|Project by SwedishIron||posted 944 days ago||3010 views||12 times favorited||16 comments|
Here is my attempt at a Maloof Inspired rocking chair which started out as a class at a local community college called Redrocks Community College in Lakewood Co. The class was taken in the Spring of 2010 and it was about 50% completed at the end of the class. The chair’s crest-rail material was a bit too wet to shape so it pretty much needed to finish drying out for around 10 months. My goal of the project was to build a Maloof inspired reproduction as much as possible, not an exact replica of a single one of his prototypes but an assembly of parts or styles from across the evolution of his rocking chair development. I purchased two books that were very handy to use as reference material:
The Furniture of Sam Maloof by Jeremy Adamson and Woodworker by Sam Maloof
In early April I jumped back into the project with a goal of completing it by the May 14th Open House at RRCC. The last 6 weeks required a time investment of around 3 hours per weekday evening and 10-16 hours per weekend. The final total was pretty close to 200 hrs of work.
The primary material is amazing 8/4 Birdseye Maple from www.milwaukeewoodworks.com and the dark plugs are Brazilian Rosewood.

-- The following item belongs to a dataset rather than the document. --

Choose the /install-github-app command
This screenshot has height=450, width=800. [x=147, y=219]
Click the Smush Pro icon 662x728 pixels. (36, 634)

With as many other of these chairs that have been built and documented on the internet the last few years I’m sure most LJ’s have a rough idea as to the process behind these chairs. Templates are used to rough out the initial shapes of the chair pieces, the bandsaw/shapers is used to help remove and sculpt the material down to make it easier at a later state in the process. Joinery was cut using tablesaws, router and a regular handsaw. In addition a few other handy shaping tool include an Angle Grinder using a fine 4” Carbide Burr disk, larger rasps, a “double ended 8 Grobet Wax File (the most useful file ever!), 6” Random Orbital Sander, dowels and other profiles wrapped in sandpaper and finally hand sanding.
The material being so hard, and the light color of the material really made it hard to skimp on the sanding and required a methodical progression from rough to finer sandpaper grits in order to remove all the tool and sanding marks. As each of the transitions between the parts were finished I finished sanded as much of the chair to 400 grit to help minimize sanding the entire chair once shaping was completed. After all the shaping was completed a large % of the chair required additional sanding to prep the surface for finishing.
Before applying the finish the entire chair was burnished using 0000 Ultra fine steel wool to really give the surface a nice shine. As for the finish I used the standard two part Maloof Finish sold by Rockler. The first three coats consisted of this mixture/ratio: 1/3 Tung Oil, 1/3 Boiled Linseed Oil, and 1/3 Semi-Gloss Poly. After applying each coat of the oil, before whipping it off I used 1500 grit wet/dry sandpaper to really work the oil into the wood and take the finish to the next level. The next part of the finishing schedule was three more coats of the second potion of Tung Oil, BLO and Beeswax this time. After the final coat dried for 24 hours I paste waxed the surface of the chair 5 times and buffed the surface. The result speaks for itself in the pictures and really popped out the curl in the material and accentuated the depth of the luster as the light bounces off the surface.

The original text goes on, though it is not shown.